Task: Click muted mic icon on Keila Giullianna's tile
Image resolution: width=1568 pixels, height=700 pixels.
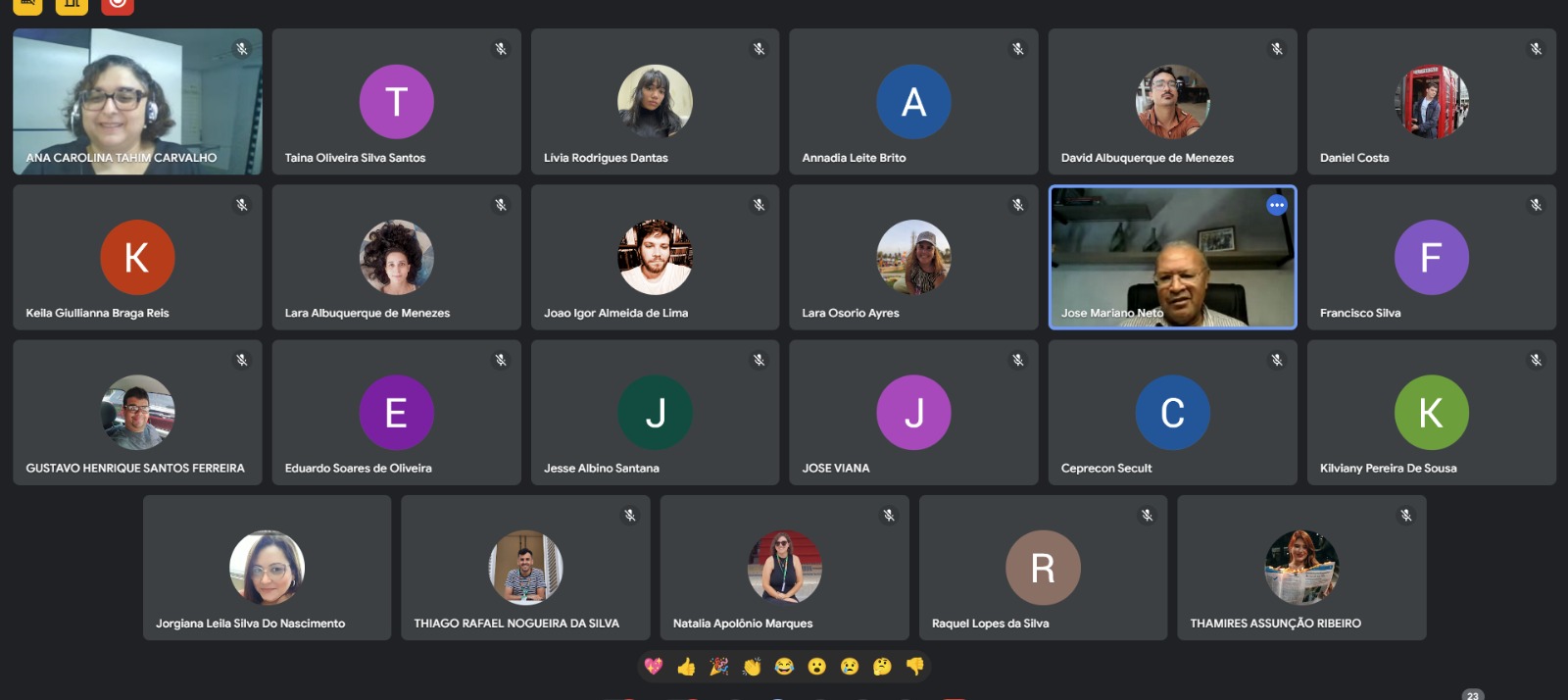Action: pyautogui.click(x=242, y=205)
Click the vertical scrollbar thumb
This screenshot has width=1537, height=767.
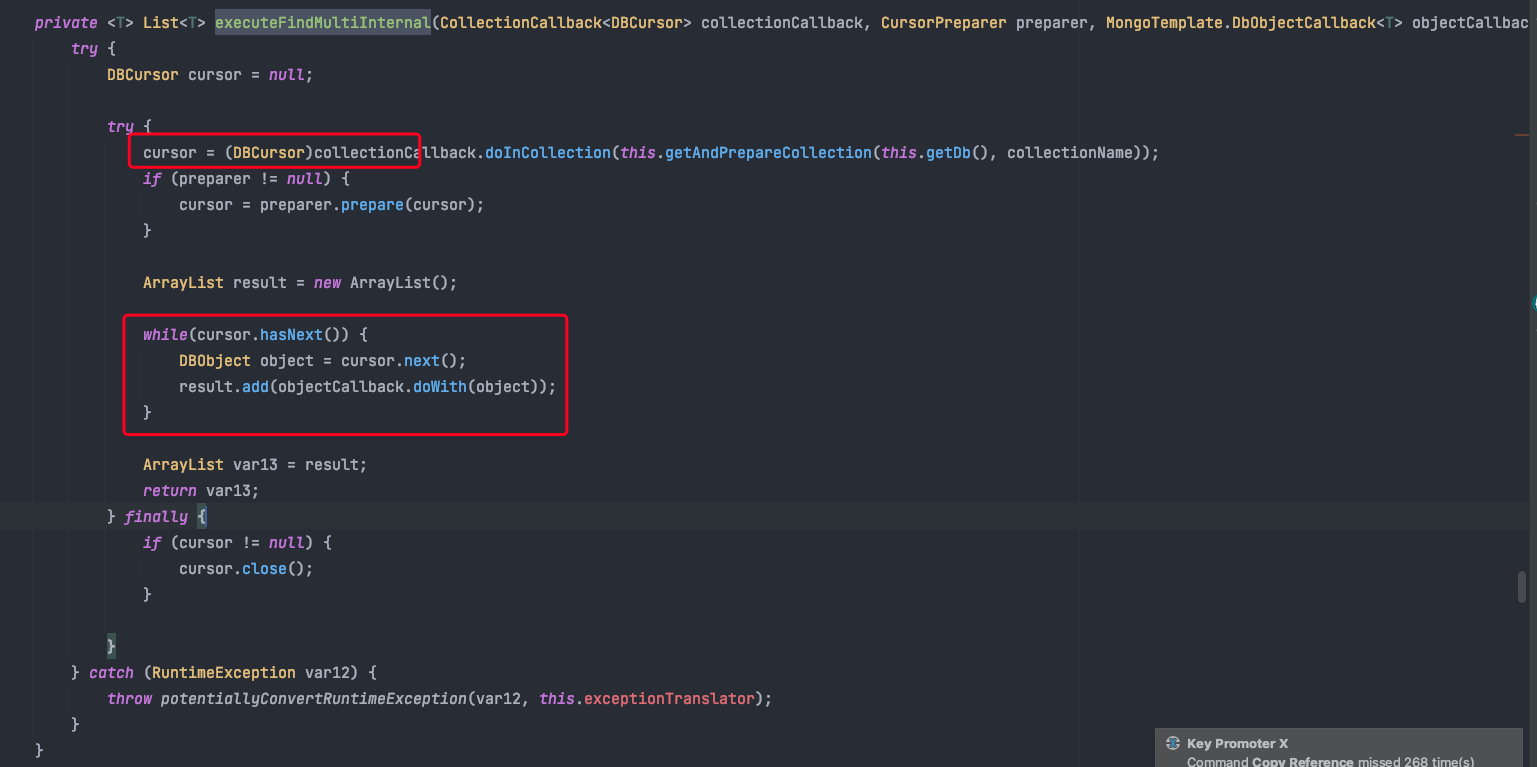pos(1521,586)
━━━━━━━━━━━━━━━━━━━━
• **Work required**:
In the listing above, transcribe exactly the lines from the line containing "Click the vertical scrollbar thumb" through the last one, both included, but not the pictures.

• **Response to the exercise**:
Click the vertical scrollbar thumb
This screenshot has width=1537, height=767.
pos(1521,586)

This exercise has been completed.